VANNES en Bretagne. L'évêque de cette ville, celui de Saint-Pol-de-Léon et celui de Tréguier avoient persuadé au peuple de leur diocèse que la vente des biens nationaux alloit attirer la grêle et la stérilité sur toutes les campagnes; que les sacremens administrés par des prêtres sermentés feroient mourir tous les malades; que la messe célébrée par les nouveaux pasteurs, seroit nulle et sacrilége; enfin que les évêques nouvellement élus ne seroient pas sacrés ni ordonnés évêques, et qu'ainsi on alloit fermer les églises, les confessionnaux et les cimetières. Le peuple, effrayé de ces menaces ridicules, s'est porté à des résistances criminelles. Mais des prêtres plus sages et plus véridiques ont expliqué à la multitude en qnoi consistoit la réforme de l'église gallicane. Ils ont dissipé les craintes, et arrêté les troubles. Tout est calme en ce moment, grace aux bons citoyens: mais que dire des évêques qui avoient trompé et soulevé leurs diocèses? L'assemblée nationale a mandé ces trois prélats séditieux.

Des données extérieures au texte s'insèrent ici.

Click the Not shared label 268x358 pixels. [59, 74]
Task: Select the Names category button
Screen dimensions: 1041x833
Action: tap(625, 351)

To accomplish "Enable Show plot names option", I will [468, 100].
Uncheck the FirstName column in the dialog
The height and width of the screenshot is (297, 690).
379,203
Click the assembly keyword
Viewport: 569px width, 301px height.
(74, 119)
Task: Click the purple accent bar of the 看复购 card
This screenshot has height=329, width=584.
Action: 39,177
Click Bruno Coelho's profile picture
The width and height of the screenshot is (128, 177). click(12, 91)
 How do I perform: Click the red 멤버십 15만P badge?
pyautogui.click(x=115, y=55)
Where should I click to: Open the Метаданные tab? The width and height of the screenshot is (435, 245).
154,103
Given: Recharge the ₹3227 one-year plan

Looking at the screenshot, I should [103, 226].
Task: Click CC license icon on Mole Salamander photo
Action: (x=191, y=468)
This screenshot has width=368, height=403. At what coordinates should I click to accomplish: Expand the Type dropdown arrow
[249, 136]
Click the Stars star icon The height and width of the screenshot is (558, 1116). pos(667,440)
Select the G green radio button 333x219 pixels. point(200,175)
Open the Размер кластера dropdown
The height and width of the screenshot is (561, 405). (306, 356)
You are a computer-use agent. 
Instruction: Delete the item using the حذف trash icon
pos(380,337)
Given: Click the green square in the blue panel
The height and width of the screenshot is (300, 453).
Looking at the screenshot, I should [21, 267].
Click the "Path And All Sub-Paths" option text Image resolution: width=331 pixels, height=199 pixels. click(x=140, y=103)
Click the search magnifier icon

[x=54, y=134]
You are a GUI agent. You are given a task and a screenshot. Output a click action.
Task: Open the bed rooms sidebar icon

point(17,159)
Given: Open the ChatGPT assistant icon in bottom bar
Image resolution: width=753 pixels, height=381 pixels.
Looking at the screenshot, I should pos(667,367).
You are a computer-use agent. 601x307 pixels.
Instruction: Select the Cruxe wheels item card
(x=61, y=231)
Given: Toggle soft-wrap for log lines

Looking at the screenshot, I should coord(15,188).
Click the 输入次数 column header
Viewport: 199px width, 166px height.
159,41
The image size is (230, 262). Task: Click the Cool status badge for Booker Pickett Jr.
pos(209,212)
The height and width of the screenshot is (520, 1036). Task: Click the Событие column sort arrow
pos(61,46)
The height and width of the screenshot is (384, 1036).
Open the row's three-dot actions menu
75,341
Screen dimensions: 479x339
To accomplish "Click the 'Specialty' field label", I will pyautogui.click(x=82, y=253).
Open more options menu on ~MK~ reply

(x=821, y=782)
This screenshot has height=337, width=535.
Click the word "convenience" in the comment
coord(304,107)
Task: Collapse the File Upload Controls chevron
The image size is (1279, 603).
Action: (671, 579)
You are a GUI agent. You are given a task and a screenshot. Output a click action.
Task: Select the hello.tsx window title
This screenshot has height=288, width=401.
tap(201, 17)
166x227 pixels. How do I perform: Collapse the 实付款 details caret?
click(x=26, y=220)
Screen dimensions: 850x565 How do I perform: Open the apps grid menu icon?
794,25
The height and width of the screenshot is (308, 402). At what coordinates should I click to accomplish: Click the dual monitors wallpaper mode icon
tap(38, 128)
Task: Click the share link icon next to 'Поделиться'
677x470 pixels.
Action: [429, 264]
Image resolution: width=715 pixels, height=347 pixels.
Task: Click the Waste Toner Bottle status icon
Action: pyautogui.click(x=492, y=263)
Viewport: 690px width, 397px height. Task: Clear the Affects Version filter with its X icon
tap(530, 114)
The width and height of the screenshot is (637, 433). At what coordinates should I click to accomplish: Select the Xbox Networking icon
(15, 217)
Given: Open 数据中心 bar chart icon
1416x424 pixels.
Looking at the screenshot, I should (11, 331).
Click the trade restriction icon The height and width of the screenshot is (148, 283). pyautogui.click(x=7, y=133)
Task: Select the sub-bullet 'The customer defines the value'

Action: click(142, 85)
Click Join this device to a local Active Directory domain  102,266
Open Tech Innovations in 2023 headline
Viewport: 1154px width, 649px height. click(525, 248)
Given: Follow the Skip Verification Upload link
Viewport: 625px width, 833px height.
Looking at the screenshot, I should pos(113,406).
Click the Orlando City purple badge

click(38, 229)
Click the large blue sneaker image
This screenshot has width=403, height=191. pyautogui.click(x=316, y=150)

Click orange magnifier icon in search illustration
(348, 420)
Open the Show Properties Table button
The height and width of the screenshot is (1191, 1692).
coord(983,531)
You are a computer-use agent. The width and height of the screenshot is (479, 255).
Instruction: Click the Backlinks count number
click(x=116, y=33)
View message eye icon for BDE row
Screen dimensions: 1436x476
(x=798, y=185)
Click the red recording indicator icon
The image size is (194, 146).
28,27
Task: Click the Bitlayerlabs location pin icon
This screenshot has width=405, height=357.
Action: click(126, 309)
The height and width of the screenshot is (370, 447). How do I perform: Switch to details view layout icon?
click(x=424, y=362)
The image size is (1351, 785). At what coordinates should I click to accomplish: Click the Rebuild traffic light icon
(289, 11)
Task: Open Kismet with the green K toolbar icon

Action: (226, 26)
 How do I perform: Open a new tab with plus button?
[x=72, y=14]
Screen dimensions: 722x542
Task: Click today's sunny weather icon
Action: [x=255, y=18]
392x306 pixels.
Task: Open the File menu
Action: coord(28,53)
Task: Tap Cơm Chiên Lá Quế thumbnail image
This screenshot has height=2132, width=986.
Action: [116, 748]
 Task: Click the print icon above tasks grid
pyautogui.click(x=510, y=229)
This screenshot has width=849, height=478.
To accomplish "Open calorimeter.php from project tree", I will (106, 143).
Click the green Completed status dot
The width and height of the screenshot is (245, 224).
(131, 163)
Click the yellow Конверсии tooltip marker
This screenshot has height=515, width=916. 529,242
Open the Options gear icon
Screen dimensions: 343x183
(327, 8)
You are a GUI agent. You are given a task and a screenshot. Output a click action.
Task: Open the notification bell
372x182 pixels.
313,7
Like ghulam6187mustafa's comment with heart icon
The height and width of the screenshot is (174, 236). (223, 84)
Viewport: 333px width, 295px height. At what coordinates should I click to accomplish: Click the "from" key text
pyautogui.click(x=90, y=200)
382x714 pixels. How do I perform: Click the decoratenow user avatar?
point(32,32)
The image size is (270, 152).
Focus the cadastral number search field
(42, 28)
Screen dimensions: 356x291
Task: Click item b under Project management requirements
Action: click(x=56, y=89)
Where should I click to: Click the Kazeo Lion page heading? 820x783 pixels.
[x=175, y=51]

BESANÇON. La garde-nationale a établi en cette ville un cabinet littéraire où sont rassemblés tous les citoyens et tous les journaux. La lecture en est faite aux personnes qui ne peuvent se procurer ces feuilles. Par-là les lumières circulent dans la classe la plus pauvre qui est celle que les mécontens abusent par de fausses

nouvelles. Ce cabinet littéraire sert à détruire le mensonge, à répandre la vérité, et à fortifier le patriotisme. C'est une institution heureuse que l'on devroit imiter dans toutes les villes du royaume.

BLOIS. L'excellent abbé Grégoire, un de nós bons législateurs, un des théologiens les mieux instruits, qui a si bien défendu la constitution civile du clergé et plaidé si éloquemment pour la cause touchante et juste des esclaves-noirs, vient de recevoir le prix de ses vertus il est élu évêque de Blois : c'est un bonheur pour cette ville et un triomphe pour la religion.

CHARTRES. A l'exemple de Blois, Chartres a élu pour évêque un ancien pasteur recommandable par ses mœurs, ses lumières, et sa franchise, M.le curé de Saint-Michel.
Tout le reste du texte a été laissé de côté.